Cloudflare is a web performance and security company. On the security side, they offer customers a Web Application Firewall (WAF). A WAF can defend applications against several security threats, such as cross-site scripting (XSS), credential stuffing, and DDoS attacks.
One of the core systems included in their WAF is Cloudflare's Bot Manager. As a bot protection solution, its main goal is to mitigate attacks from malicious bots without impacting real users.
Cloudflare acknowledges the importance of certain bots. For example, no site wants to deliberately block Google or other search engines from crawling its webpage. To account for this, Cloudflare maintains an allowlist for known good bots.
Unfortunately for web-scraping enthusiasts like you and me, they also assume all non-whitelisted bot traffic is malicious. So, regardless of your intent, there's a good chance your bot gets denied access to a Cloudflare-protected web page.
If you've tried to scrape a Cloudflare-protected site before, you may have run into a few of the following Bot-manager related errors:
Typically, these challenges are accompanied by a Cloudflare 403 Forbidden HTTP response status code.

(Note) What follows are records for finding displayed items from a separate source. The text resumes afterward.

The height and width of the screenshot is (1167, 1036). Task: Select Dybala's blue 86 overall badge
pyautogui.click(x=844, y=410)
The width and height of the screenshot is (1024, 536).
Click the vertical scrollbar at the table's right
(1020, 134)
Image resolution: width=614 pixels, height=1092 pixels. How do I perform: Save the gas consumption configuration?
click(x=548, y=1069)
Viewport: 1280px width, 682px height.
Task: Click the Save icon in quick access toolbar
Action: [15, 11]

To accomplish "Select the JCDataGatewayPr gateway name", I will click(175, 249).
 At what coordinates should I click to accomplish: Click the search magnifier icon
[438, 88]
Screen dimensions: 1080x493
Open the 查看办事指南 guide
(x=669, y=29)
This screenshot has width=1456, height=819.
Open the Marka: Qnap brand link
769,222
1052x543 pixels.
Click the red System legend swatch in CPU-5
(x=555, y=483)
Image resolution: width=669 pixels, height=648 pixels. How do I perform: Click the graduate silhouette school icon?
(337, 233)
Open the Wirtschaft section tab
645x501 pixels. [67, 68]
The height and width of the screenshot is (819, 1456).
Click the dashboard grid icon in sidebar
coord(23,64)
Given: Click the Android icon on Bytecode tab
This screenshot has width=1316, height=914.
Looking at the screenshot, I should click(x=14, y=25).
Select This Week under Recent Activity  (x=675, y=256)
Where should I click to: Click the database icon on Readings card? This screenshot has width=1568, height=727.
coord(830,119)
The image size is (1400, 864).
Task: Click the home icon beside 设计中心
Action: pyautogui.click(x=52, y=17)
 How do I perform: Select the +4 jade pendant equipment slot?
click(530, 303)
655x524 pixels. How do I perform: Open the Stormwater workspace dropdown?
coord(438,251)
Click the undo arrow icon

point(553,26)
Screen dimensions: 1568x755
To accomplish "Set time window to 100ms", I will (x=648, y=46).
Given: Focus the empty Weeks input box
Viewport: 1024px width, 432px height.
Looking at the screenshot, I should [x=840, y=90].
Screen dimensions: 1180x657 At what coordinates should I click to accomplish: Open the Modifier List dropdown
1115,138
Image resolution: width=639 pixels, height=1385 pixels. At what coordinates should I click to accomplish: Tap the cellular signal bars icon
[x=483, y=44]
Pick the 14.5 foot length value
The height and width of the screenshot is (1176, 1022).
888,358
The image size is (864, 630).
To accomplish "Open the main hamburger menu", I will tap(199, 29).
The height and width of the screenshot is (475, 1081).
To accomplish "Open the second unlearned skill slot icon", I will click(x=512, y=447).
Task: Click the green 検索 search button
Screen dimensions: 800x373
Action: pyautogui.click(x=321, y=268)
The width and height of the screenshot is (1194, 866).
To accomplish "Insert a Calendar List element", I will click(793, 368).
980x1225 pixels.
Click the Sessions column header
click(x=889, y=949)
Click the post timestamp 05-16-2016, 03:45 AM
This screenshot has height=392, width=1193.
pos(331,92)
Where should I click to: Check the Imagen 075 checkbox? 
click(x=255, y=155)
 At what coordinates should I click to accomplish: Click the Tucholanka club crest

The bot detection methods used by Cloudflare can generally be classified into two categories: passive and active. Passive bot detection techniques consist of fingerprinting checks performed on the backend, while active detection techniques rely on checks performed on the client side. Let's dive into a few examples from each category together!
Here's a non-exhaustive list of some passive bot detection techniques Cloudflare employs:
Cloudflare maintains a catalog of devices, IP addresses, and behavioral patterns known to be associated with malicious bot networks. Any device suspected to belong to one of these networks is either automatically blocked or faced with additional client-side challenges to solve.
A user's IP address reputation (also known as risk score or fraud score) is based on factors such as geolocation, ISP, and reputation history. For example, IPs belonging to a data center or known VPN provider will have a worse reputation than a residential IP address. A site may also choose to limit access to a site from regions outside of the area they serve since traffic from an actual customer should never come from there.
Cloudflare uses HTTP request headers to determine if you're a robot. If you have a non-browser user agent, such as python-requests/2.22.0
, your scraper can easily be picked out as a bot. Cloudflare can also block your bot if it sends a request that is missing headers that would otherwise be there in a browser. Or if you have mismatching headers based on your user-agent. For example, including a sec-ch-ua-full-version-list
: header for a Firefox user-agent.
This technique enables Cloudflare's antibot to identify the client being used to send requests to a server.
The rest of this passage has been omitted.